The book is in two parallel timelines. In one timeline, Elizabeth Gaskell has written a controversial biography of her friend Charlotte Bronte, and is heading off to Rome at the time of publication. In the other timeline, Nell Stevens is writing her PhD thesis about Gaskell. Both of them have romantic entanglements of some variety – Gaskell is charmed by the, indeed, charming Charles Eliot Norton; Stevens gets up the courage to tell her friend Max that she’s in love with him, and they start a slightly complex, often long-distance relationship. The parallels are clearly brought to the fore, but they are there nonetheless.

I deliberately didn’t look up anything about Gaskell’s life, because I didn’t want to know how much was documented and how much Stevens imagined.
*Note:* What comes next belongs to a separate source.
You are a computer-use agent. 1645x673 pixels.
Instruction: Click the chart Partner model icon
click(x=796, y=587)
Much like ‘Nell Stevens’ herself in this book, it is a fictionalised version – or, rather, a selective and edited version. Every biography or autobiography is that, naturally, but I suspect Stevens had to edit a little more than most to make parts cohere.

While she writes well about Gaskell’s adventures, and imaginatively makes us feel like we are watching these tense moments of her life, I have to admit that I was drawn a lot more to the sections about Stevens’ own life. Perhaps any dual narrative will inevitably lead us enjoying one more than the other – I do find, in a novel, that the balance is more easily struck with three. In the strand that follows Stevens’ life, she writes with striking vividness about her romance – sometimes awkward, sometimes secure, sometimes fraught – and juggling it alongside writing her PhD thesis. Normally I find fiction or non-fiction about romance a bit tedious (unless it’s a romcom movie, then I’m right in) – but Stevens manages to write about her emotional experiences without being too vague or claiming too much worldwide significance for them – the two pitfalls people often fall into. By contrast, when she writes about Gaskell’s emotional life, the guesswork shows through. It’s all quite plausible, but inevitably loses some of the vitality that makes her sections so engaging. (I did like what she wrote about the reception to Gaskell’s life of Charlotte Bronte, though – I hadn’t known it was such a scandal.)
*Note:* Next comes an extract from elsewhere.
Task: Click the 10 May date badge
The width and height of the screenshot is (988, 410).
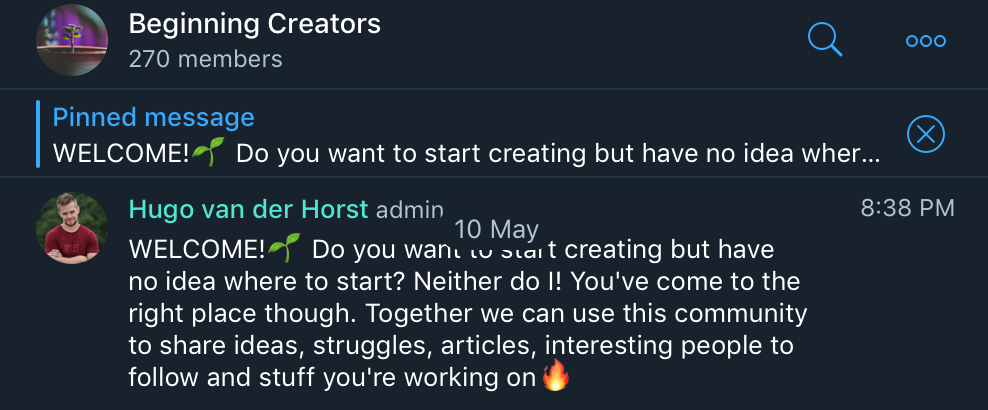Action: [496, 229]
And then there is all that she writes about the academic student life. Perhaps I enjoyed this mostly because it reminds me my own doctorate, and the highs and lows of academic research – dealing with expectations, wondering about the future, revelling in the highs when research unearths gems, and panicking because nothing seems to cohere. Though Stevens’ course had a lot of expectations – she seemed to have substantial work and a strong idea of where she was going almost immediately. I didn’t really know where my thesis was going for at least 18 months.
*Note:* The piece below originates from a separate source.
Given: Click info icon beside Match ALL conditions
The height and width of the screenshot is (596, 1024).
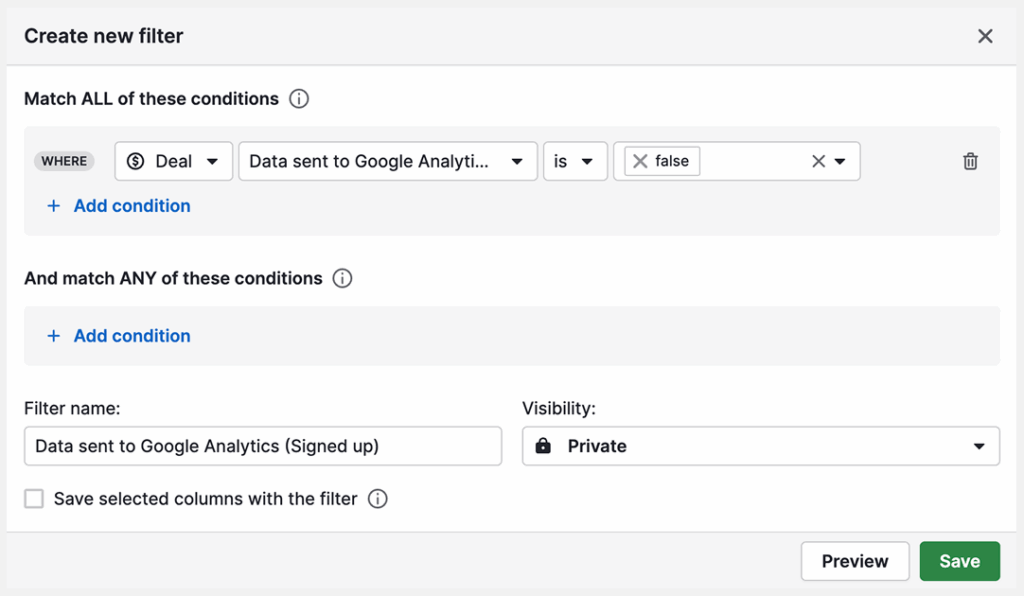Looking at the screenshot, I should [298, 99].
The main divider in whether or not you’ll enjoy this is: do you like the fourth wall broken? This is all meta – all about the author, and doing the research, and breaking that wall. I love it and, if anything, would have welcomed more. The Gaskell bits held my attention, but it was the “and me” that made me really love this book. And, indeed, I’d bought a copy of Bleaker House before I got to the end.